Yeah, I do remember that. But I don't fully get why you need this 
page-pointer array in the first place?

>
> So, enter the dynamic allocation which is temporary, and 1/512 of the
> size of the memory we need to allocate for the buffer object. IIRC that
> was discussed with Matt when he reiewed and we concluded that it should
> be ok. I think this approach leads to less memory pressure than if we'd
> keep that array around all the time for *all* the allocated bos, and
> the allocation is never during reclaim.

Hui? How do you avoid having to allocate that during reclaim?

I absolutely don't see that on the code currently.

Regards,
Christian.

>
> Thanks,
> Thomas
>
>
>
>> Regards,
>> Christian.
>>
>>> Thanks,
>>> Thomas
>>>
>>>
>>>
>>>
>>>> Christian.
>>>>
>>>>> /Thomas
>>>>>
>>>>>
>>>>>>> For a renaming change that touch all TTM drivers, I'd
>>>>>>> rather
>>>>>>> put
>>>>>>> that
>>>>>>> as a last patch since getting acks for that from all TTM
>>>>>>> driver
>>>>>>> maintainers seems like a hopeless undertaking.
>>>>>> Yeah the acks are not the problem, merging it through the xe
>>>>>> tree
>>>>>> would be.
>>>>>>
>>>>>> Christian.
>>>>>>
>>>>>>
>>>>>>> /Thomas
>>>>>>>
>>>>>>>
>>>>>>>
>>>>>>>
>>>>>>>> Christian.
>>>>>>>>
>>>>>>>>> /Thomas

==========

List each distinct person named in the mailing-list thread, either as someone who signs a message or as the reviewer the text mentions.

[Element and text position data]
==========

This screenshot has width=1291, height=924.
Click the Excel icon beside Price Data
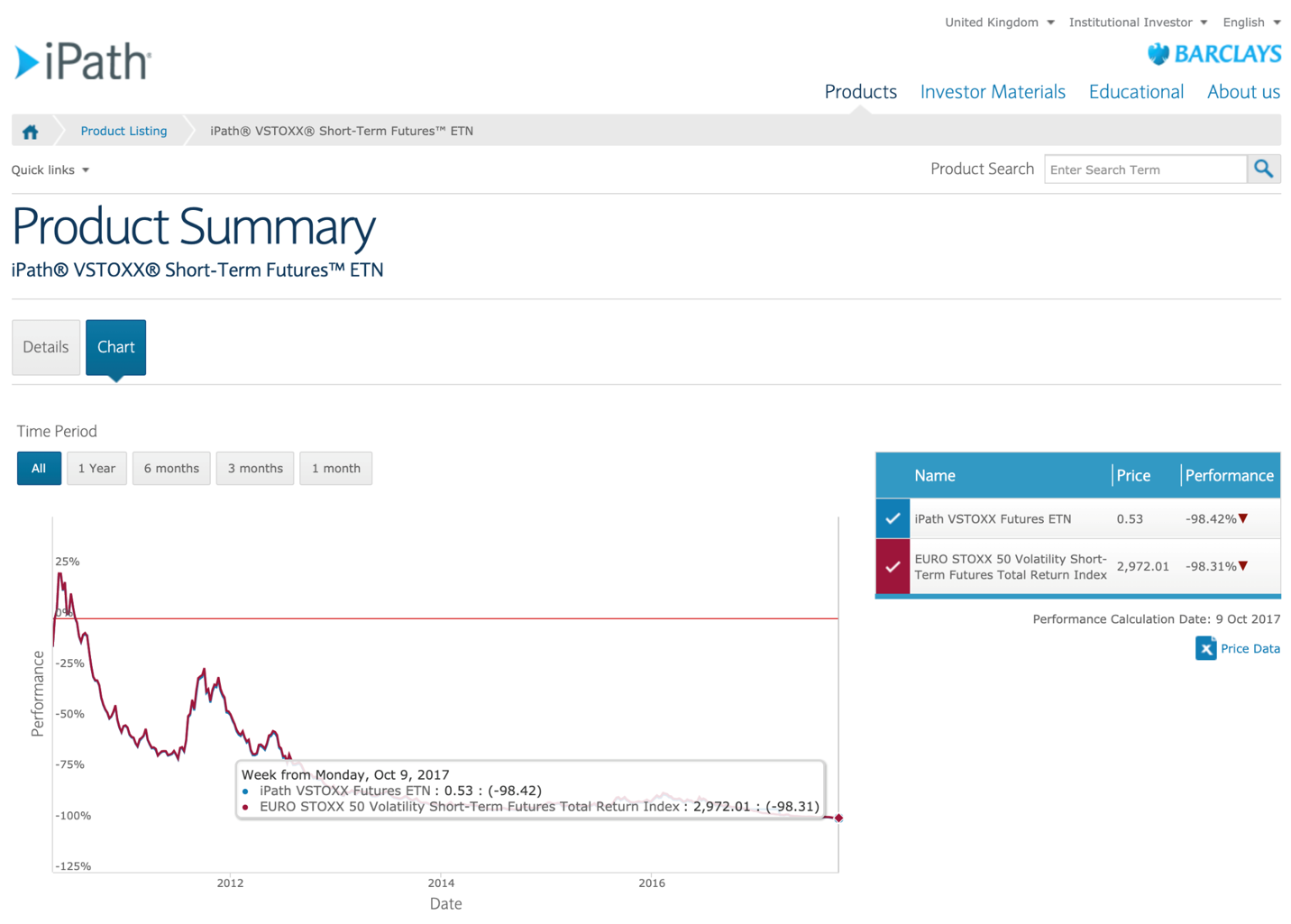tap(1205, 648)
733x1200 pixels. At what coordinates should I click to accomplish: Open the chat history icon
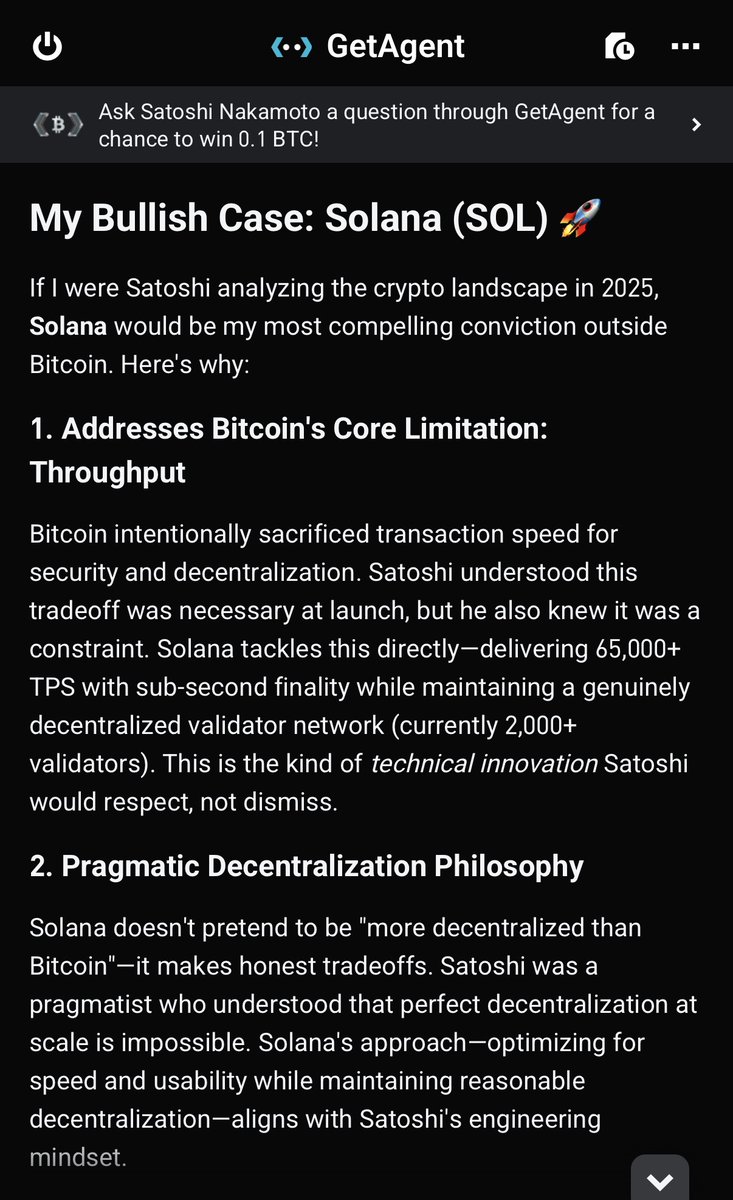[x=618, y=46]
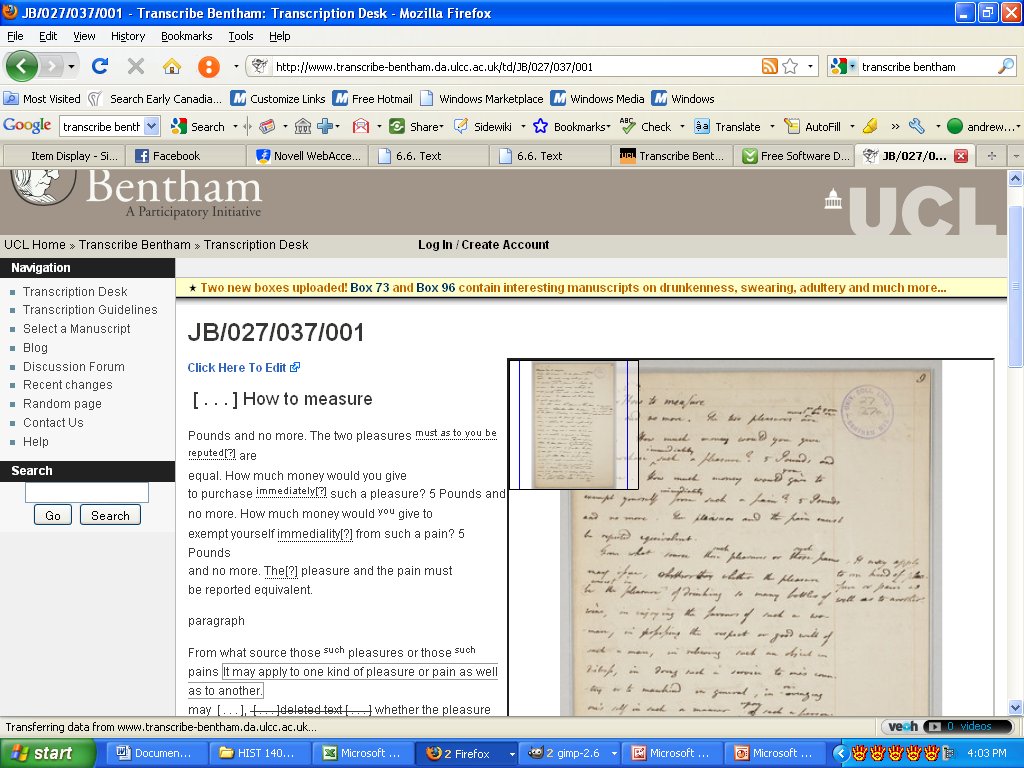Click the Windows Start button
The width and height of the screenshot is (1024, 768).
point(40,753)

==========

_Written answer_. Christian, Thomas, Matt